"Love Grows (Where My Rosemary Goes)" is the debut single by Edison Lighthouse. The song reached the number one spot on the UK Singles Chart on the week ending 31 January 1970, where it remained for a total of five weeks.
It also became the first number one single of the 1970s (not counting Rolf Harris's "Two Little Boys" which was a holdover from 1969).

Background
"Love Grows (Where My Rosemary Goes)" was written by Tony Macaulay and Barry Mason and was first recorded by Tony Burrows with session musicians. "Love Grows" entered the UK top 40 at No. 12 on 24 January 1970 – an unusually high new entry for a debut act. A week later, the track climbed eleven places to No. 1, becoming the first new UK chart-topper of the 1970s. After a five-week stay at the top, "Love Grows" dropped to No. 4, replaced by "Wand'rin' Star" by Lee Marvin. Whilst at No. 1, Edison Lighthouse held off strong competition from Peter, Paul and Mary ("Leaving on a Jet Plane") and Canned Heat ("Let's Work Together"). Eventually, after a 12-week run, "Love Grows" left the UK top 40 on 18 April 1970.

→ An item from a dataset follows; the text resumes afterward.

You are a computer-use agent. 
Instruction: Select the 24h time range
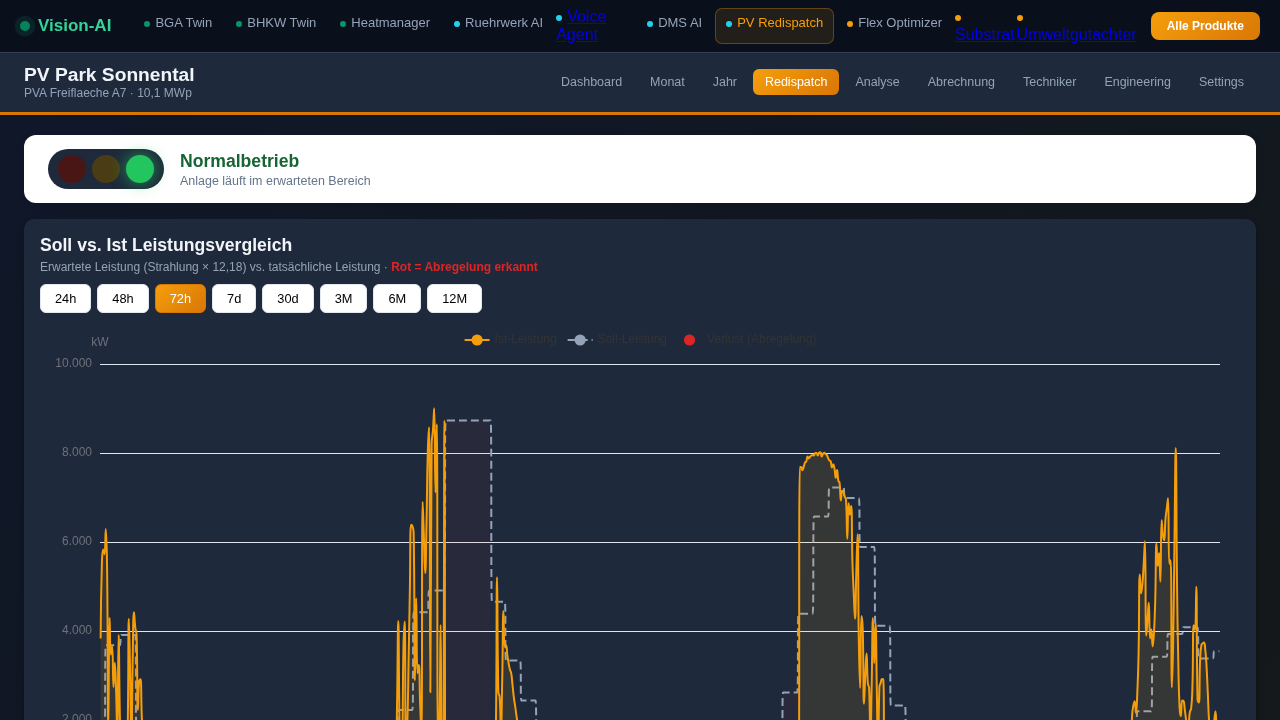point(65,299)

When "Love Grows (Where My Rosemary Goes)" became a hit, a group needed to be assembled rapidly to perform the song on Top of the Pops. The pair found a group called Greenfield Hammer, who a week later appeared on Top of the Pops as 'Edison Lighthouse' to mime to the fastest-climbing number-one hit record in history. Burrows sang the song on the programme on four separate weeks in January and February 1970 and on each show he also appeared singing lead for either Brotherhood of Man ("United We Stand") or White Plains ("My Baby Loves Lovin'"), who also had hits during that same month-long stretch.

In the U.S., the Edison Lighthouse version of "Love Grows (Where My Rosemary Goes)" came close to facing competition from a cover version that ABC-Dunhill Records wished to cut with well-established top 40 hitmakers the Grass Roots; however, the latter group passed on the song, reportedly because Grass Roots frontman Rob Grill balked at singing a love song that might be presumed to reference co-member Warren Entner's wife Rosemarie Frankland. Issued in the U.S. in February 1970, "Love Grows" by Edison Lighthouse entered the top 40 of the Billboard Hot 100 dated 28 February 1970 at No. 68, to reach a peak position of No. 5 on 28 March, remaining there for two weeks. After a 12-week run, "Love Grows" exited the US top 40 on 23 May.

"Love Grows" reached number 3 on the Canadian RPM Top Singles chart and number 3 in South Africa in February 1970.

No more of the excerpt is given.